EXERCISE INSTRUCTIONS:
The entries below contain a line with "1000x584 pixels. At" and a line with "Task: Click the Color column header". Retype exactly everything from the first down to the second, both included, and nothing else.

EXERCISE INPUTS: Begin

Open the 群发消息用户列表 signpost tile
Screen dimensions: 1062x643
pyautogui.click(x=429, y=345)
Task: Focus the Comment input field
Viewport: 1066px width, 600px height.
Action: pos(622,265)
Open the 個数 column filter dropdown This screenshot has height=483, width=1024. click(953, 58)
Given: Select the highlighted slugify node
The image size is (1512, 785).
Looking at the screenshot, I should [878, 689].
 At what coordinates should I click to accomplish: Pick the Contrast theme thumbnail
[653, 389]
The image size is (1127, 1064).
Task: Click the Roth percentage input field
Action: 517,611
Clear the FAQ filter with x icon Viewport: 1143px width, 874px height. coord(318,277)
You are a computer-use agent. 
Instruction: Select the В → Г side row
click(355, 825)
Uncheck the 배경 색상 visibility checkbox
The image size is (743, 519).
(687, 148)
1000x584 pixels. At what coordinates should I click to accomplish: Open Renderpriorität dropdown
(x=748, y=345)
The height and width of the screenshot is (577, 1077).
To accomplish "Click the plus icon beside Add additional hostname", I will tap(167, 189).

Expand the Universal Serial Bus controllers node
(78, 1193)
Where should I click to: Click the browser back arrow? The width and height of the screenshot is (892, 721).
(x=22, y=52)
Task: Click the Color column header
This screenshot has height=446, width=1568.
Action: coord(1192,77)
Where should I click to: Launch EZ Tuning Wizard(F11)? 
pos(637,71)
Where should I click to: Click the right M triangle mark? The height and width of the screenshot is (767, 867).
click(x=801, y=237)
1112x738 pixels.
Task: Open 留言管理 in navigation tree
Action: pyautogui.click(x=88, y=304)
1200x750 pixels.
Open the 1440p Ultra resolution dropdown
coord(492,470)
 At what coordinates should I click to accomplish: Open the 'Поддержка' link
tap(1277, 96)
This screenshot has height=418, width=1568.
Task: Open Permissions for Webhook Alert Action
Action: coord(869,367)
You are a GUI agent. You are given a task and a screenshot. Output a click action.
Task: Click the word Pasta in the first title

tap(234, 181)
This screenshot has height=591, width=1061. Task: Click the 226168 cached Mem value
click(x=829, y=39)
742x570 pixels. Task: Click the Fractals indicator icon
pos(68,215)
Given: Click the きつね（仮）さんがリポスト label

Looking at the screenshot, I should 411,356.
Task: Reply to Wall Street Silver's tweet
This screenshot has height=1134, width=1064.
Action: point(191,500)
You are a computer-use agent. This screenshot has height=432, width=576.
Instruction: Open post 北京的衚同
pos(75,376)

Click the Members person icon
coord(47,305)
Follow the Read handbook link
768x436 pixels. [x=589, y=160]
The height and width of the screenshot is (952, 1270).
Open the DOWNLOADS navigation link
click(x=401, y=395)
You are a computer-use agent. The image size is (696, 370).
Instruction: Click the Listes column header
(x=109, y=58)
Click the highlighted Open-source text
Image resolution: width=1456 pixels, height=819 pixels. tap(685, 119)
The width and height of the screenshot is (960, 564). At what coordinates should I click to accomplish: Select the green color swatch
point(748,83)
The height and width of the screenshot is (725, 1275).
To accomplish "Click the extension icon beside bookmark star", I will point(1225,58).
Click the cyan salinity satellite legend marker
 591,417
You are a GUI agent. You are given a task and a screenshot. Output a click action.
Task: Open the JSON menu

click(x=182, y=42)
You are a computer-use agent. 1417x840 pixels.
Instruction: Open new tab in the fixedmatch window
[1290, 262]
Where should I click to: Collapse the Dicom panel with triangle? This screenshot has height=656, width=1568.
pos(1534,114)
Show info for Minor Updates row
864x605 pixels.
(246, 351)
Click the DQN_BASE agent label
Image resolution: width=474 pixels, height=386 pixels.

EXERCISE INPUTS: End

SOLUTION BELOW:
1000x584 pixels. At what coordinates should I click to accomplish: Open Renderpriorität dropdown
(x=748, y=345)
The height and width of the screenshot is (577, 1077).
To accomplish "Click the plus icon beside Add additional hostname", I will tap(167, 189).

Expand the Universal Serial Bus controllers node
(78, 1193)
Where should I click to: Click the browser back arrow? The width and height of the screenshot is (892, 721).
(x=22, y=52)
Task: Click the Color column header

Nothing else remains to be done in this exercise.